En Economía, como en otras esferas del acontecer humano, hay temas que gozan de fluidez absoluta. Surgen y desaparecen para resucitar en circunstancias inesperadas cuando parecían estar definitivamente confiadas a la tutela del olvido, hasta convertirse en bandera e icono de una tesis genial, nueva y salvífica.
La llamada “Tasa Tobin” (TT) es una de esas propuestas que transita del calor del estrellato al olvido o la indiferencia y nuevamente al apogeo de la refundación. Dice así: “gravemos a las firmas financieras la tramitación de las operaciones en divisas.”
Debe aclararse que los Bancos disfrutan del monopolio del tráfico de divisas y que, en consecuencia, la totalidad de las transacciones, por cuenta propia y de la clientela, discurre por su intermediación.
En la reciente cumbre del G20 de Pittsburgh algunos Jefes de Estado europeos han postulado beligerantemente la introducción de una TT. Previamente, Lord Adair Turner, Presidente de la Autoridad de Servicios Financieros del Reino Unido, había blandido el arma del impuesto al denunciar que sus tutelados, los bancos de la City, no constituían un sector “socialmente útil”, y se hallaban en la raíz de la desestabilización global de la Economía. Si así era, resultaba justo que contribuyesen a restaurar los estragos producidos.
“Considerando que el sector financiero está creando un importante riesgo sistémico”,-apuntilla el Director del FMI Strauss-Kahn, “es oportuno que este asigne parte de sus recursos a mitigar los problemas ocasionados”.
A decir verdad, la propuesta original del Nóbel estadounidense James Tobin no contenía el ingrediente punitivo personal y sectorizado del planteamiento actual.
Con la adopción generalizada en 1973 del sistema de tipos de cambios flotantes, Tobin propuso la creación de un impuesto sobre las transacciones en divisas. Su finalidad era mejorar la asignación de recursos de los mercados financieros, desincentivar los movimientos especulativos de capitales a corto plazo, reduciendo así la volatilidad de los tipos de cambio y restaurando parte de la autonomía y soberanía económica perdida por los Países en sus procesos de integración financiera internacional.
Paradójicamente la idea permaneció adormecida durante más de 20 años hasta la reivindicación de su componente recaudatorio. Al margen de sus cualidades estabilizantes la tasa destacaba por erigirse en una poderosísima fuente de recursos, que la sociedad civil asignaba a cubrir las necesidades de los países mas desasistidos. Luego la TT volvió a enmudecer.
Para ser eficaz, la medida debería ser universal y no discriminar a unos centros financieros en detrimento de otros. La viabilidad técnica no parece ya una dificultad insalvable. Para el tipo propuesto del 0,005% tampoco puede alegarse su incidencia en la formación de los precios ni en la provisión de liquidez al mercado. Por el contrario un sencillo cálculo aplicado al tráfico global anual –solamente en los mercados de divisas- revelaría su mayor fortaleza: una espectacular cuota de 185 millardos de dólares USA.

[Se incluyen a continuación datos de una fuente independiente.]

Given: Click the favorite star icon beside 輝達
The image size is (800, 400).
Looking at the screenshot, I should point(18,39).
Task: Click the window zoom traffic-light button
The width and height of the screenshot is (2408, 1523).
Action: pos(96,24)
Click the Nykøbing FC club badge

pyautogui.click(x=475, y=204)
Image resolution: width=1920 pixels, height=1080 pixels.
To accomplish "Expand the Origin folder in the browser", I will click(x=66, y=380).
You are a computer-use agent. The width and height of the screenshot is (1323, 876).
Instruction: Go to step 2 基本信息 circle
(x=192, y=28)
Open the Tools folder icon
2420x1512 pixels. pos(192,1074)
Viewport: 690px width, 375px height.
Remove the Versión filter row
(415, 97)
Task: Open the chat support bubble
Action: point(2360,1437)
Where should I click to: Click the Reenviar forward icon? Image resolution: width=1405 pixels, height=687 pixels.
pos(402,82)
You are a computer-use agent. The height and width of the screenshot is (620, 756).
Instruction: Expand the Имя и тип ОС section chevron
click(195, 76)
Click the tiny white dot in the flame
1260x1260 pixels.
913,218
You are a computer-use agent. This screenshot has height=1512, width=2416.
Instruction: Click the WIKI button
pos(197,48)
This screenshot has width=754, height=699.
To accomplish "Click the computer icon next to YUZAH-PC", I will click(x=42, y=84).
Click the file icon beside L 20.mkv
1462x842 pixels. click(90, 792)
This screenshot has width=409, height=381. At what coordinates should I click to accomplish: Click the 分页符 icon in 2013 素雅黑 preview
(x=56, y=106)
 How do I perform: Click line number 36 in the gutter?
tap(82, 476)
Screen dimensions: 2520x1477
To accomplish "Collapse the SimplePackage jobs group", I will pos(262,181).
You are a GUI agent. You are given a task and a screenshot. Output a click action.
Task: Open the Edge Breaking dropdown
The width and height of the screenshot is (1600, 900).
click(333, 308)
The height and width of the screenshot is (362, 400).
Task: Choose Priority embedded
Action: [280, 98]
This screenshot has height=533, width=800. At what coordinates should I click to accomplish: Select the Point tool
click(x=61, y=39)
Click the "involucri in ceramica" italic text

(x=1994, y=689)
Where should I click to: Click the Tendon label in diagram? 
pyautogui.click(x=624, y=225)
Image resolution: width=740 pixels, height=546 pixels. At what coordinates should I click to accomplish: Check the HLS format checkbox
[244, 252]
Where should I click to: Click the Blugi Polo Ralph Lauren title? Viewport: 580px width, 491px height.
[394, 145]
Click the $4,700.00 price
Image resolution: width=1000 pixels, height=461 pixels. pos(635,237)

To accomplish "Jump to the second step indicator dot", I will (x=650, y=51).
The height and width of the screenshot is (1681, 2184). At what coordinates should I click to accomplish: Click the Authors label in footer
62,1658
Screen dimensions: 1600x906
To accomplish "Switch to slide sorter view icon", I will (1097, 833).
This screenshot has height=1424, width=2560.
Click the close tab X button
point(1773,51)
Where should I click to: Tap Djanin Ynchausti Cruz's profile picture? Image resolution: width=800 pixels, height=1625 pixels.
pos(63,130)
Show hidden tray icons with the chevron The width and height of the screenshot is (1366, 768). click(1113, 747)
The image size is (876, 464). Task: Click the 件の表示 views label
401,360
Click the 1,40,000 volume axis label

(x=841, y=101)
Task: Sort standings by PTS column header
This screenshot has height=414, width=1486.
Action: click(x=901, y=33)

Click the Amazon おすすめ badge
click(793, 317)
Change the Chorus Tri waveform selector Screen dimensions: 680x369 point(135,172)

Sin embargo, mas allá de una aparente determinación política, la experiencia llama al pesimismo.
Un impuesto requiere una decisión política de Estado y una tasa global exige el acuerdo político global de los gobiernos nacionales, como resultado de una acción concertada. No en vano la TT ha sido incapaz de pasar el filtro de su inclusión en los compromisos troncales de Naciones Unidas. La “Declaración de Doha” ni siquiera la menciona, entre otras razones por la visceral oposición de Estados Unidos y algunos de sus socios occidentales.
Pero como, aun siendo imposibles, los milagros a veces se producen, cabrían dos matizaciones a la opinión dominante.
La primera que el tipo impositivo debería discriminar severamente aquellas operaciones especulativas de las que no lo son. Hay que abordar la reforma del catálogo de productos bancarios analizando su valor social. No deberíamos lamentar en exceso la desaparición de los que carecen de el.
En segundo lugar garantizar que las sumas de dinero recaudadas se apliquen al alivio de los países indigentes. No es de recibo modificar ahora el destino de los fondos desviándolos a las arcas locales para paliar los déficits presupuestarios incurridos en las operaciones de rescate y de estímulo fiscal de occidente, y crear un fondo preventivo de estabilización, como sugiere Strauss-Kahn.
Un impuesto de este tipo no habría evitado los desequilibrios globales entre Estados Unidos y China, ni que el ahorro del sur financiara el consumo exacerbado de los países ricos. Tampoco habría preservado a Europa de los activos tóxicos americanos ni habría alentado políticas más sostenibles y planetarias.
Pero la tasa Tobin es un buen comienzo para ir desmontando el Casino que ha caracterizado en los últimos años a una buena parte de las finanzas globales.